Information provided below:

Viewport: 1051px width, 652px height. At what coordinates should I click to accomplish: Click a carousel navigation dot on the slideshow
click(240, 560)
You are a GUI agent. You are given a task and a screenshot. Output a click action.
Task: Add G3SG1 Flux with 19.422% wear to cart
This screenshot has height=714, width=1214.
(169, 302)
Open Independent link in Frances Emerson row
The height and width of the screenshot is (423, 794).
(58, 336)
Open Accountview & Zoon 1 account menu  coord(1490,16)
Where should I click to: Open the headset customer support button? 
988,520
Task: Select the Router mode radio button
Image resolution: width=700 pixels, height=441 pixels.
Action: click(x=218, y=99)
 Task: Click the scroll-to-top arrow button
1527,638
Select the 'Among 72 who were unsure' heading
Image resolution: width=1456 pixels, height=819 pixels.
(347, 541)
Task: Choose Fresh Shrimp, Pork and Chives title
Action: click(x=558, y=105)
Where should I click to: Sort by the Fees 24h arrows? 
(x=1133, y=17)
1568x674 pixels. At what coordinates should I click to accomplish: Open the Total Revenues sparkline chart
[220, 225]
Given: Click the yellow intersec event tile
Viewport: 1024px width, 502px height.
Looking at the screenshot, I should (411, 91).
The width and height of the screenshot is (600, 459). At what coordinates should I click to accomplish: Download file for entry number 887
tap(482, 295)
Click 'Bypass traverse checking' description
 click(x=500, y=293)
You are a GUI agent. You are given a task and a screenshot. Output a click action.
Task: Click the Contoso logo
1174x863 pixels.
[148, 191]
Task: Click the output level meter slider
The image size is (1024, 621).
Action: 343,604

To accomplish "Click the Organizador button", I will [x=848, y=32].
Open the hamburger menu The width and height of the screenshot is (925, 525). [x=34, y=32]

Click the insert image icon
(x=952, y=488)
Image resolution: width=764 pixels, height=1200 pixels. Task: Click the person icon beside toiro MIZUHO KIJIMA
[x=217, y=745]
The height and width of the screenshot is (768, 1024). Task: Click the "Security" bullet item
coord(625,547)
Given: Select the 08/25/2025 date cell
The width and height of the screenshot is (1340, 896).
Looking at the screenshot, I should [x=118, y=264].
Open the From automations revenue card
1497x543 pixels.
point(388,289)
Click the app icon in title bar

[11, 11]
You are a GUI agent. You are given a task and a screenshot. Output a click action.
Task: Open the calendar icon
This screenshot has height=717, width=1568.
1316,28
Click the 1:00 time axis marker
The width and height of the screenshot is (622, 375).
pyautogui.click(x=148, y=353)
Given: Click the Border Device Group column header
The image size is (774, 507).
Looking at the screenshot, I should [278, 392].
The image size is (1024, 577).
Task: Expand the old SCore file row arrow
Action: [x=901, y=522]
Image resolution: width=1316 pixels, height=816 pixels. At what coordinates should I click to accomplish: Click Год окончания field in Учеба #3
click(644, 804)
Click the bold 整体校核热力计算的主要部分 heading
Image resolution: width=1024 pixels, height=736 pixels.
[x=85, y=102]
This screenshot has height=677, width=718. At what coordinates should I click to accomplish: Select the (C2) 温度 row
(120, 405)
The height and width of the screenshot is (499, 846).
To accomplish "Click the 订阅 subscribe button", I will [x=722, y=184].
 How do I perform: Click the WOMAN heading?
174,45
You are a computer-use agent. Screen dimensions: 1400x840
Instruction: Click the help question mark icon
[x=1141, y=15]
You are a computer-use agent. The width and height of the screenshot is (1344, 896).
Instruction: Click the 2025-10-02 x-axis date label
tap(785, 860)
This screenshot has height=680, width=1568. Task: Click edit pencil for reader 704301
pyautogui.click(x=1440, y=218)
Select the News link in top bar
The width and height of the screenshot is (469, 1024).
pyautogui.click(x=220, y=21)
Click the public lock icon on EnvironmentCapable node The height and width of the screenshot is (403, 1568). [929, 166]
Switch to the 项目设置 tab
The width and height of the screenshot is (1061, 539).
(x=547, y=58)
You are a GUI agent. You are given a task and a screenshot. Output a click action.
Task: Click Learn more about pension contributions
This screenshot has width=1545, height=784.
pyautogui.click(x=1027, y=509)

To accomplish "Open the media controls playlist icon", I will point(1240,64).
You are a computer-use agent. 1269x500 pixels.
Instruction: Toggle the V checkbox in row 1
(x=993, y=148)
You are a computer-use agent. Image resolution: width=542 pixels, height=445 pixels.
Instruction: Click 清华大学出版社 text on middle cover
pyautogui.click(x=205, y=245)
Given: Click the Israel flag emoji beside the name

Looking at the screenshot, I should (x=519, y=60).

End of Information provided.

Problem details - Copy out precisely the lines from the line with "Where should I click to: Open" to the line with "Select the 'Among 72 who were unsure' heading" in the material above, including those two lines and omitting all the rest.

Completed exercise -
Where should I click to: Open the headset customer support button? 
988,520
Task: Select the Router mode radio button
Image resolution: width=700 pixels, height=441 pixels.
Action: click(x=218, y=99)
 Task: Click the scroll-to-top arrow button
1527,638
Select the 'Among 72 who were unsure' heading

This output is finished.